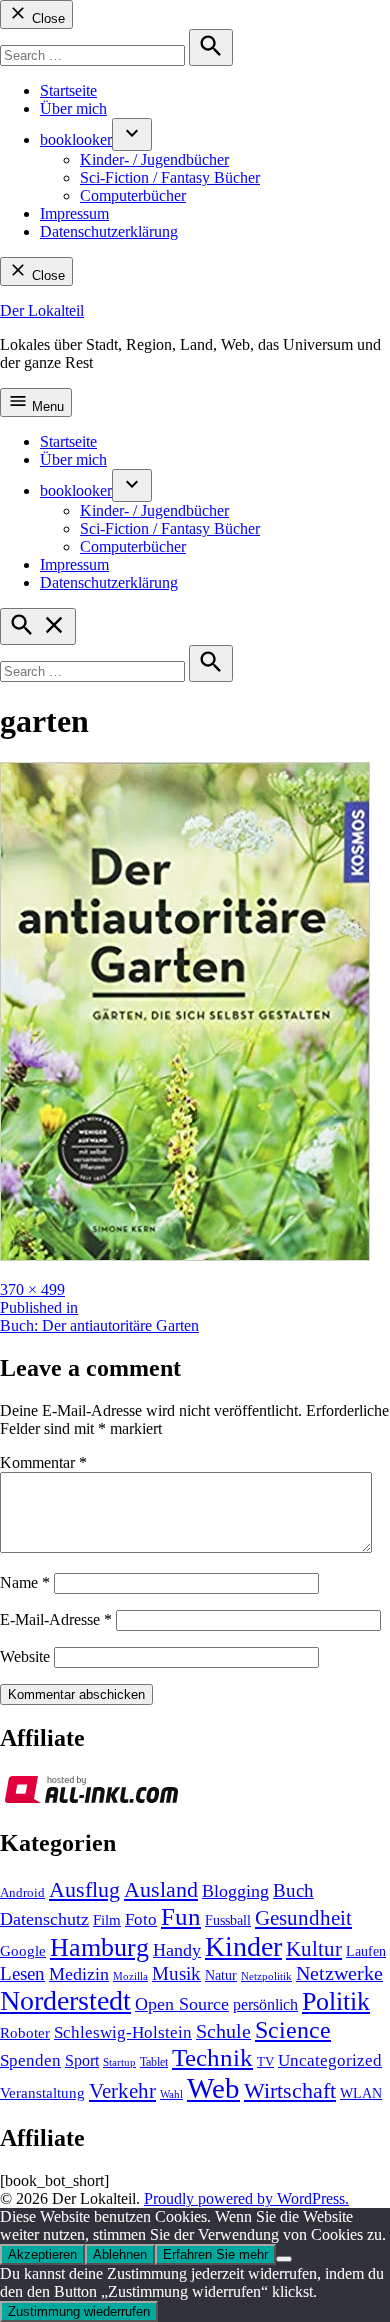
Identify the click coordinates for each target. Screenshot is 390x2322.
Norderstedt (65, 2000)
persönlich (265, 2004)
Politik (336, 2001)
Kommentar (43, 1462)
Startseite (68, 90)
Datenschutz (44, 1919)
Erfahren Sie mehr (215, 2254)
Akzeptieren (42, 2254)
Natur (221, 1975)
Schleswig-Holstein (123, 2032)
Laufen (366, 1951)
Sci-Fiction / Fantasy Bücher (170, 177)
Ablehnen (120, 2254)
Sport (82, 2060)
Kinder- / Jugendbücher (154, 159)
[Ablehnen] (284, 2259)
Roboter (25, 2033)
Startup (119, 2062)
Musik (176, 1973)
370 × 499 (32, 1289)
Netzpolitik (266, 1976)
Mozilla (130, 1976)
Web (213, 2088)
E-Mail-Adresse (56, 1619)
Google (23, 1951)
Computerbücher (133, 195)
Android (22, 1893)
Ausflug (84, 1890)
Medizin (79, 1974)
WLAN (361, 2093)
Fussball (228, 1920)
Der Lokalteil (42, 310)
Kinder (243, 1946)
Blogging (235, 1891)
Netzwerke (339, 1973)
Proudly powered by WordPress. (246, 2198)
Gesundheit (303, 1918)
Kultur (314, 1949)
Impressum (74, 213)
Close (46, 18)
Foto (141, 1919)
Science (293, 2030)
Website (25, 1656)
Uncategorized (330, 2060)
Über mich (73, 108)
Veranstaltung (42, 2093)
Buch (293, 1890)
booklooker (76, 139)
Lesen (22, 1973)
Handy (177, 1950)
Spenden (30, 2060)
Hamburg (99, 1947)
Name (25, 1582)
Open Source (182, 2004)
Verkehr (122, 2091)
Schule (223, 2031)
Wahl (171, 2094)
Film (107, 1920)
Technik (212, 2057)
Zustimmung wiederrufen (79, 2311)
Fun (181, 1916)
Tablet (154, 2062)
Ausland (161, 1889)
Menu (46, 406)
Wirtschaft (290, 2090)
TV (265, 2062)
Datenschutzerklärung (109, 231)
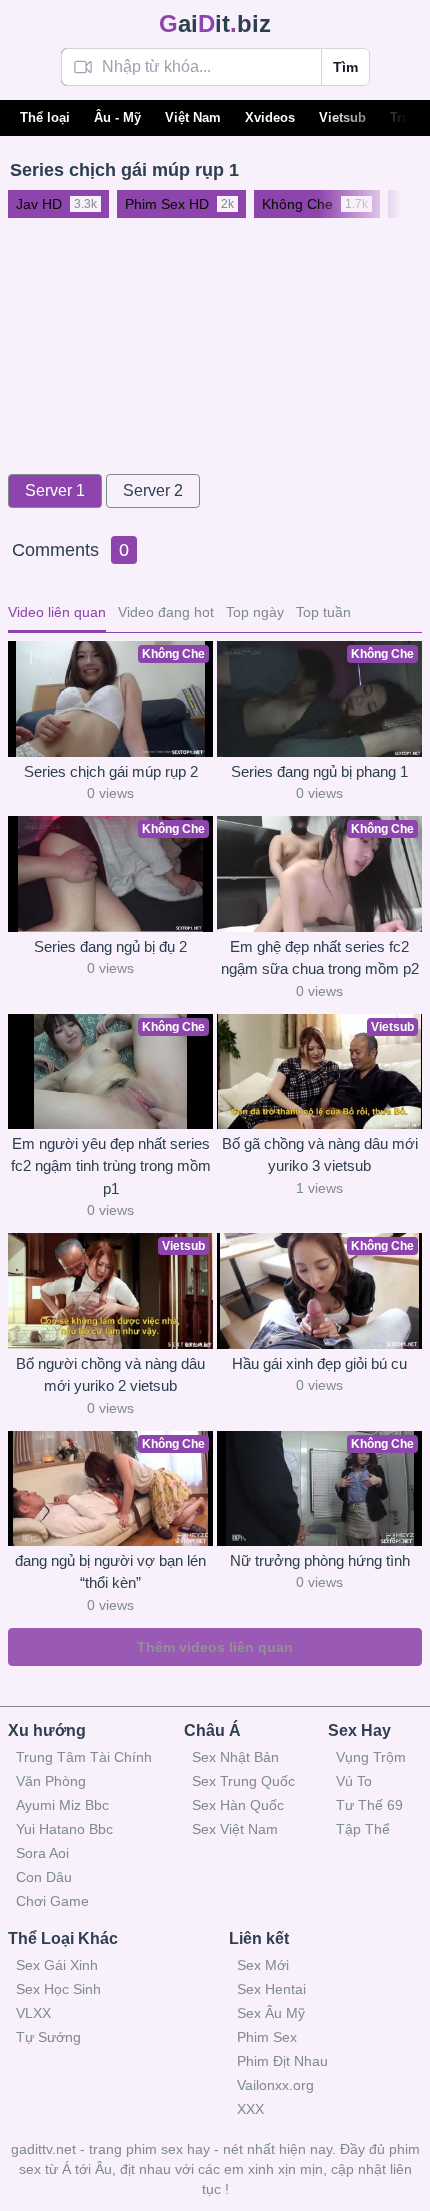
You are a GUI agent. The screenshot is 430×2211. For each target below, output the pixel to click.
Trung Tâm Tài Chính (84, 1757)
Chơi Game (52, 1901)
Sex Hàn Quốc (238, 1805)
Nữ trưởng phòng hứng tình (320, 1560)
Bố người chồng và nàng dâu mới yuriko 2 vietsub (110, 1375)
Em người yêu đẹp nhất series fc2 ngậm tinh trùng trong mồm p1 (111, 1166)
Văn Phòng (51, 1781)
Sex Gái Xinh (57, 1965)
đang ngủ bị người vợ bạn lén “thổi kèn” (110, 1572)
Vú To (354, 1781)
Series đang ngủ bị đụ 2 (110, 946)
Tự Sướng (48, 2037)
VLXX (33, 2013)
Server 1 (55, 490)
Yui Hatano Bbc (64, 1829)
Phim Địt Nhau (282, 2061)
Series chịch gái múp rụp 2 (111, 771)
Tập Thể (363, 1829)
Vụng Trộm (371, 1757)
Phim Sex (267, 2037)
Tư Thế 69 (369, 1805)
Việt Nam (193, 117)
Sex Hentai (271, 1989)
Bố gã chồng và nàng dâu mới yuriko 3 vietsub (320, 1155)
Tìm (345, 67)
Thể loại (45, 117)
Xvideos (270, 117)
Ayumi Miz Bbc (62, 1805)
-*-*-
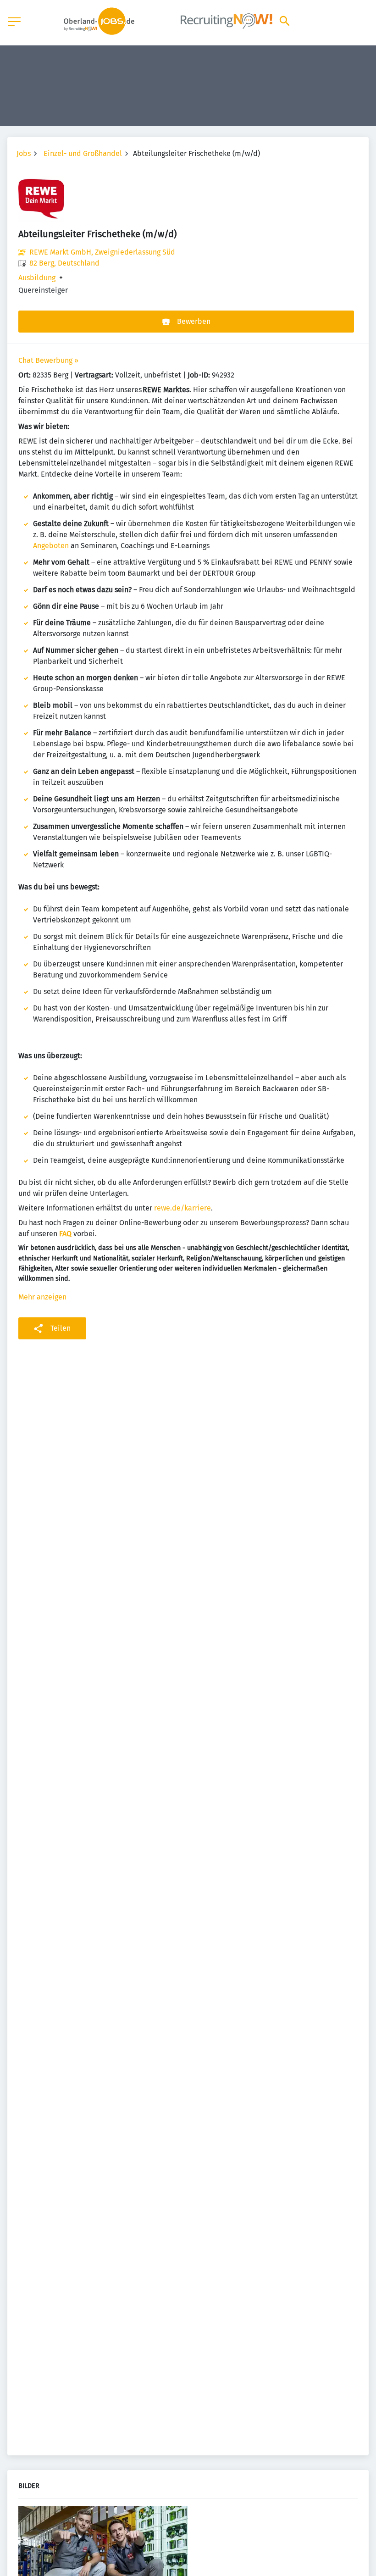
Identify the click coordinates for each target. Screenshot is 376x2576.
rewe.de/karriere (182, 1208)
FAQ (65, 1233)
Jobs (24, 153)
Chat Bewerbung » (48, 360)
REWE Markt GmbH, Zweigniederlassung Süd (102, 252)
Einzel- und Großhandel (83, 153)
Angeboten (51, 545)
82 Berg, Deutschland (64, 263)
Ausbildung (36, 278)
-*-*-
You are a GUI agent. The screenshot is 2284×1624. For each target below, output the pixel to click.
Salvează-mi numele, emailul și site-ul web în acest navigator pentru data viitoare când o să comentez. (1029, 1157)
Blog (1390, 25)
-*-*-
### Assignment
Using the entries above, give back exactly the line containing "Google (23, 1951)", the line containing "Handy (177, 1950)", and every line between them, and nothing else.

### Solved problem
Google (23, 1951)
Computerbücher (133, 195)
Android (22, 1893)
Ausflug (84, 1890)
Medizin (79, 1974)
WLAN (361, 2093)
Fussball (228, 1920)
Der Lokalteil (42, 310)
Kinder (243, 1946)
Blogging (235, 1891)
Netzwerke (339, 1973)
Proudly powered by WordPress. (246, 2198)
Gesundheit (303, 1918)
Kultur (314, 1949)
Impressum (74, 213)
Close (46, 18)
Foto (141, 1919)
Science (293, 2030)
Website (25, 1656)
Uncategorized (330, 2060)
Über mich (73, 108)
Veranstaltung (42, 2093)
Buch (293, 1890)
booklooker (76, 139)
Lesen (22, 1973)
Handy (177, 1950)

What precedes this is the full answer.